Actor Michael Nyqvist turns out to
be a tormented soul. Rather than talk about the Millennium
trilogy, he talks about the book he wrote about his
youth.
Source: 8 Weekly (Netherlands) - March
25, 2010
He likes to play sensitive men, such
as the armed conductor in "As It Is in Heaven", the lonely
father in "Together" and the fierce reporter Michael Blomkvist in Millennium 1, 2 and 3. His piercing blue
eyes are very suitable for expressing unspoken feelings.
For the sake of honesty, Michael Nyqvist also has the
necessary one-dimensional bad guy on his cv, less
familiar films outside Scandinavia. His heart, however,
lies in characters that are self-blurred. He also appears to have known the
necessary highs and lows.
How does the Millennium success
feel?
It's weird. I feel like I'm in Harry
Potter. To be honest, I was even depressed. It's all
about success, and not about the story itself. I always
had to hand out signatures, but now there's much hysteria.
On the other hand, I am also very proud. I feel
an ambassador to Scandinavian cinema.
Have you seen "Together"? Did you like him? Me too.
I'm very proud of that movie. It's my favorite role
because we could finally laugh at the things we were not
supposed to laugh at in Sweden. I remember that at the
premiere, a woman called out that the film
was not politically correct. And we thought - We know that! Thank you!
It was all so serious. I grew up at
that time. I had friends who did not know who their
father was: the beard or the beard?

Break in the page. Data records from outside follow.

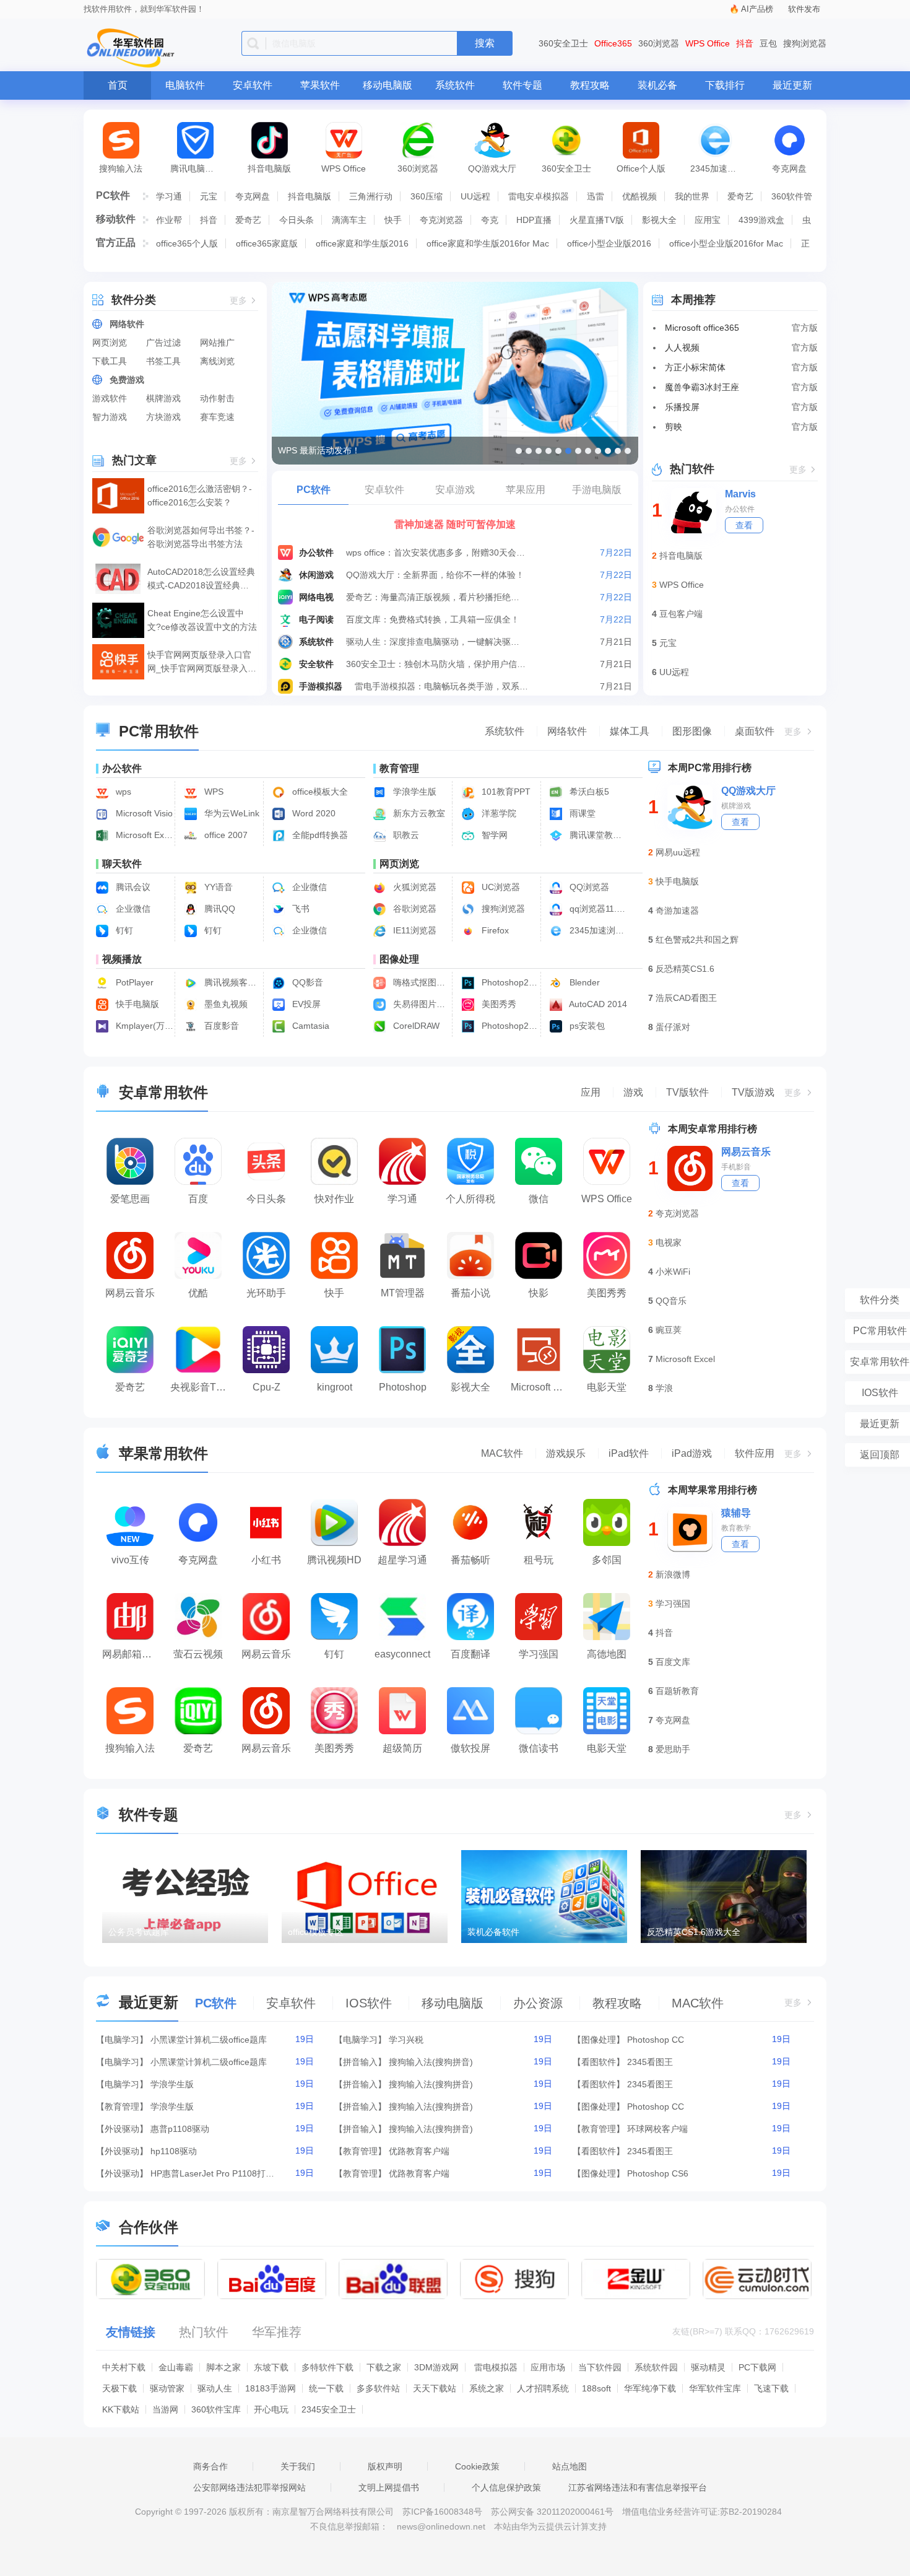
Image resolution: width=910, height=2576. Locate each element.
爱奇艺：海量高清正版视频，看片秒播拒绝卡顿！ (436, 597)
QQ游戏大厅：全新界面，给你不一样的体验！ (435, 574)
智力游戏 (109, 417)
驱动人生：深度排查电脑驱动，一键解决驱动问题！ (436, 641)
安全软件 (316, 664)
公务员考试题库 (138, 1932)
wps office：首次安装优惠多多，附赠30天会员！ (436, 552)
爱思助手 (673, 1749)
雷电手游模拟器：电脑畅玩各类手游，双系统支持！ (445, 686)
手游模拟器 (320, 686)
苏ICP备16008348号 (442, 2512)
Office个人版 (641, 168)
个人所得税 (470, 1199)
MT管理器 (403, 1293)
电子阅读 (316, 619)
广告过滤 (163, 342)
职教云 (405, 835)
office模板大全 (319, 792)
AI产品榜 (757, 9)
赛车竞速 (217, 417)
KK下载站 (120, 2409)
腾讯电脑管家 (196, 168)
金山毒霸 (175, 2367)
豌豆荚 (669, 1330)
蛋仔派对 (673, 1027)
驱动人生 (214, 2388)
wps (122, 792)
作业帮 (169, 220)
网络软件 (127, 324)
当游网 (165, 2409)
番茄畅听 (470, 1560)
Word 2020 (313, 813)
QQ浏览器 (588, 887)
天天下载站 (434, 2388)
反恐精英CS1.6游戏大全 (693, 1932)
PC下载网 (757, 2367)
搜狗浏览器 (804, 43)
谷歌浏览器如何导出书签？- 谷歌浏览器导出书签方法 (200, 537)
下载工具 (109, 361)
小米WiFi (673, 1272)
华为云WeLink (230, 813)
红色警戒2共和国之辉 (697, 940)
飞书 (300, 909)
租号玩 (538, 1560)
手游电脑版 (597, 489)
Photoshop (403, 1387)
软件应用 (754, 1453)
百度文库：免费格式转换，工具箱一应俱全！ (432, 619)
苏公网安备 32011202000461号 (553, 2512)
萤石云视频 (198, 1654)
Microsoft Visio (143, 813)
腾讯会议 (131, 887)
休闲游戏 (316, 574)
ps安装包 (586, 1026)
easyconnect (402, 1654)
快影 (538, 1293)
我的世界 (692, 196)
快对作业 (334, 1199)
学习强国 (538, 1654)
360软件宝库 (216, 2409)
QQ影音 (306, 982)
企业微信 (308, 887)
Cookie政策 (477, 2466)
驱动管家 (167, 2388)
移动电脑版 (387, 85)
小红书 (266, 1560)
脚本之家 (223, 2367)
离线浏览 (217, 361)
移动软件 (116, 219)
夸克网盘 (789, 168)
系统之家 (486, 2388)
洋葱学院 (497, 813)
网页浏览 (109, 342)
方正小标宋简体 (695, 367)
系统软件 (455, 85)
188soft (596, 2388)
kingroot (334, 1387)
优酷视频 (639, 196)
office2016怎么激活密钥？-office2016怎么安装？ (199, 495)
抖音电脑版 (269, 168)
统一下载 (326, 2388)
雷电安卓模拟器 (538, 196)
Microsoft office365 (702, 328)
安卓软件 (252, 85)
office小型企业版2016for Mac (726, 243)
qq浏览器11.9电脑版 (597, 909)
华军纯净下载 (650, 2388)
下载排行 (725, 85)
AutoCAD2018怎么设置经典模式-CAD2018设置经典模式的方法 (201, 579)
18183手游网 (270, 2388)
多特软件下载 (327, 2367)
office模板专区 (316, 1932)
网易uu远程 (678, 852)
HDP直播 (534, 220)
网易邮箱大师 (132, 1654)
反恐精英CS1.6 (685, 969)
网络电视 (316, 597)
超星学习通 (402, 1560)
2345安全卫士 (328, 2409)
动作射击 (217, 398)
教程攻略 (590, 85)
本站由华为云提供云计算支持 (550, 2526)
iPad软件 (629, 1453)
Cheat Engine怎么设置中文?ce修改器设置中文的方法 (202, 620)
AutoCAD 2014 (597, 1004)
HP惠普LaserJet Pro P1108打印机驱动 (212, 2173)
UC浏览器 (499, 887)
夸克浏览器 (441, 220)
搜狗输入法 (120, 168)
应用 (590, 1092)
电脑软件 (185, 85)
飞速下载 (771, 2388)
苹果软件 (320, 85)
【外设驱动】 (122, 2129)
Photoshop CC (655, 2040)
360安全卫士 (563, 43)
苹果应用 (525, 489)
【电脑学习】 (122, 2040)
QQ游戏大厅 (492, 168)
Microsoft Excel (685, 1359)
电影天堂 (606, 1387)
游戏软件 (109, 398)
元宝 (208, 196)
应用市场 (548, 2367)
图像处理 (399, 959)
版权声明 (385, 2466)
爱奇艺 (740, 196)
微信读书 (538, 1748)
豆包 (768, 43)
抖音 (744, 43)
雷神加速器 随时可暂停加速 (455, 524)
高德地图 (606, 1654)
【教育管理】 (122, 2106)
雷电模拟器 (496, 2367)
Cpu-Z (266, 1387)
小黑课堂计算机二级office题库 (208, 2040)
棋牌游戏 (163, 398)
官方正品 (116, 242)
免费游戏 (127, 380)
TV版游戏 (753, 1092)
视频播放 (122, 959)
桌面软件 (754, 731)
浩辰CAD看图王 (686, 998)
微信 (538, 1199)
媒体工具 (629, 731)
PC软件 (113, 195)
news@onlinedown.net (441, 2526)
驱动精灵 (708, 2367)
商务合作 (210, 2466)
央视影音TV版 (201, 1387)
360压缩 (426, 196)
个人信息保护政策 (506, 2487)
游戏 (633, 1092)
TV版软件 (687, 1092)
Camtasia (309, 1026)
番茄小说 (470, 1293)
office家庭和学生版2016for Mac (488, 243)
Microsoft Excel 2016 (143, 835)
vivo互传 (130, 1560)
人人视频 (682, 347)
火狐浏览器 (413, 887)
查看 (744, 525)
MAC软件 (502, 1453)
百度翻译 (470, 1654)
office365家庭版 (267, 243)
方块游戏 (163, 417)
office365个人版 (187, 243)
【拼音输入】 (360, 2062)
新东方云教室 (418, 813)
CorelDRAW (415, 1026)
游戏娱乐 (566, 1453)
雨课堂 (581, 813)
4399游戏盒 (761, 220)
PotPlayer (133, 982)
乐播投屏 (682, 407)
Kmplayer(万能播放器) (143, 1026)
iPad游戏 (692, 1453)
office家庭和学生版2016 (362, 243)
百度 (198, 1199)
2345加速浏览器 (721, 168)
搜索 (485, 43)
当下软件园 (600, 2367)
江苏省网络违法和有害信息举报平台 (637, 2487)
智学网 (493, 835)
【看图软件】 (599, 2062)
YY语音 (217, 887)
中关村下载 (123, 2367)
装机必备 (657, 85)
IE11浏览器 (413, 930)
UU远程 (475, 196)
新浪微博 (673, 1574)
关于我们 (297, 2466)
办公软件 (316, 552)
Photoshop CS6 (657, 2173)
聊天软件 (122, 863)
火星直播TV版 (597, 220)
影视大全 (659, 220)
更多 (238, 300)
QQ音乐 (671, 1301)
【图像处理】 (599, 2040)
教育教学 (736, 1528)
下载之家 (383, 2367)
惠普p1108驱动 (179, 2129)
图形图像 (692, 731)
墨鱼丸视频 (225, 1004)
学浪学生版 (413, 792)
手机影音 (736, 1167)
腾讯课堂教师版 (597, 835)
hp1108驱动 (173, 2151)
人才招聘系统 (543, 2388)
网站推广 (217, 342)
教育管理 (399, 768)
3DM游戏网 (436, 2367)
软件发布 (804, 9)
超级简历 (402, 1748)
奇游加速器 (677, 910)
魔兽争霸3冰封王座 (702, 387)
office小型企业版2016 (609, 243)
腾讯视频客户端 (232, 982)
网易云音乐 (130, 1293)
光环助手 (266, 1293)
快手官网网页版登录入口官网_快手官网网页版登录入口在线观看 (201, 662)
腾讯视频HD (334, 1560)
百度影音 (220, 1026)
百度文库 (673, 1662)
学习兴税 (406, 2040)
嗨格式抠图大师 (421, 982)
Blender (583, 982)
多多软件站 (378, 2388)
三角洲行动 (370, 196)
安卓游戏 (455, 489)
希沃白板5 (588, 792)
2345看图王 (650, 2062)
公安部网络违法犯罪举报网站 (249, 2487)
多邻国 (607, 1560)
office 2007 (225, 835)
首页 (118, 85)
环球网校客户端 (657, 2129)
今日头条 (296, 220)
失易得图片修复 (421, 1004)
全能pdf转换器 (319, 835)
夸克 (489, 220)
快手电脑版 (136, 1004)
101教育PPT (505, 792)
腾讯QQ (218, 909)
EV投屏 (305, 1004)
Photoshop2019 (509, 1026)
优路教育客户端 (419, 2151)
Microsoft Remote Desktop (542, 1387)
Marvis (740, 494)
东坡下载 (271, 2367)
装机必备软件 (493, 1932)
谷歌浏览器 (413, 909)
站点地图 (569, 2466)
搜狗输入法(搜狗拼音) (431, 2062)
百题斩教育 (677, 1691)
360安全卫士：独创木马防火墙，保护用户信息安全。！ (436, 664)
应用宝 (708, 220)
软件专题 (522, 85)
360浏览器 (658, 43)
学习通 (169, 196)
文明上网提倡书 (388, 2487)
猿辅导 (736, 1513)
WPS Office (707, 43)
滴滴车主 (349, 220)
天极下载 (119, 2388)
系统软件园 (656, 2367)
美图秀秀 (497, 1004)
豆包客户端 (681, 614)
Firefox (494, 930)
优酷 (198, 1293)
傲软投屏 (470, 1748)
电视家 (669, 1242)
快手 (393, 220)
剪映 (673, 427)
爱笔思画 (130, 1199)
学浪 (664, 1388)
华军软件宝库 (715, 2388)
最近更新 (792, 85)
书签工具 (163, 361)
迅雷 (595, 196)
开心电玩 (271, 2409)
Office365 (613, 43)
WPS (212, 792)
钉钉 (123, 930)
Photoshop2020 (509, 982)
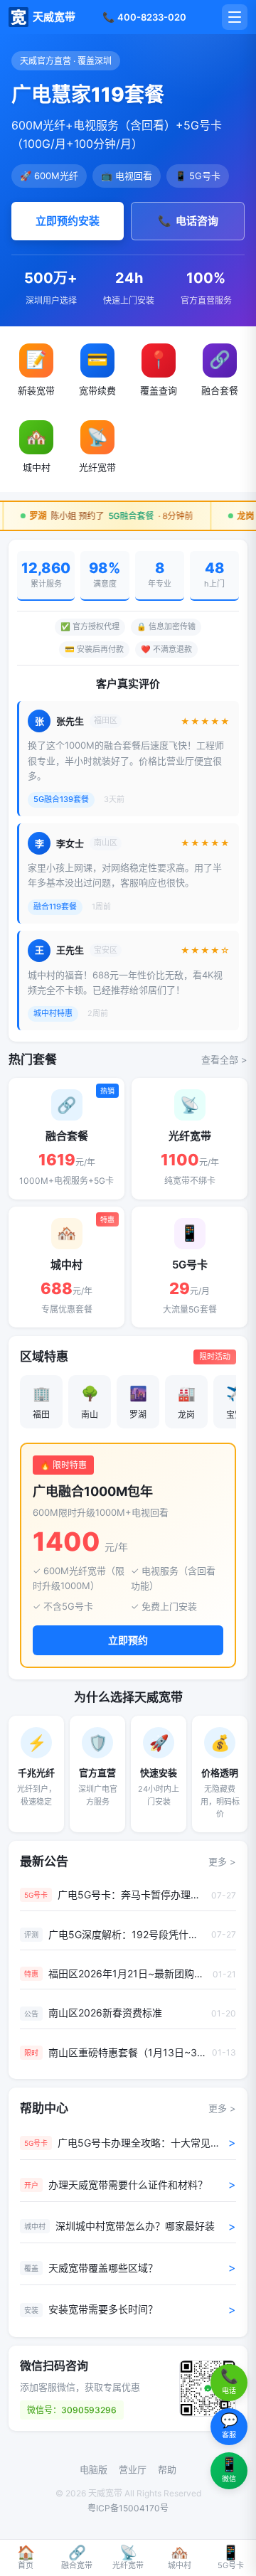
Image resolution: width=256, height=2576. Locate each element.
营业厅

When I was young, I
even lived in a community for a short while.
I heard you wrote a book about your childhood.
I was born with a question mark because I was adopted.
The first one and a half years of my life I spent in an
orphanage. When I was five, they said to me: You are not
Swedish, you are Italian. If at that age you are faced
with such an existential philosophical question about
your life, and all you accepted does not seem to be
true, you become a very strange person.
My book is about: identity, honesty and
authenticity... Your father may work in a
parking garage or he might be in the mafia or whatever.
You have no idea.
Did you feel the urge to find out?
Yes, especially when I had children. When the oldest was
born, I thought: she will ask for a long time where we
come from, and I cannot answer her questions... I felt
depressed, the first year my daughter was born, and my
son again.
I found my mother who said she hated me because of what
I had done. Like it was my fault. The conversation
lasted twenty minutes, but I received her name from my
father. He lives in Florence. With him I suddenly had a
brother and a sister. We are very close now. Since then
my life has changed dramatically. I broke through as an
actor.
Is that why you started acting late?
Theater seemed like something for myths. I was
doing boxing and rock 'n' roll. Theater was bourgeois. A
girlfriend took me over to try it out. To build a
character, ask questions: where do I come from? Where am
I going? What do I want? And I could not answer that
first question in my own life. And so, acting was a way
of flying.
What is the title of your book?
In Swedish it is when the child is
sleeping. In English, I had to change that because it
sounded like child abuse.
I have to tell you something else: for eleven years I
have followed psychoanalysis four times a week to get my
memory out of my mind. I wanted to get my memories up to
the orphanage. At that time I climbed a lot in the
mountains. I always wanted to go higher, to the snow. Up
there was heaven, I thought. But once I got up there, I always
felt terribly alone. Still, I continued. I climbed the
Pyrenees, the Alps and the Appalachians...
You have to live with your wound.
Depressing, but that's how it works. But uh, don't you want to know if I love football?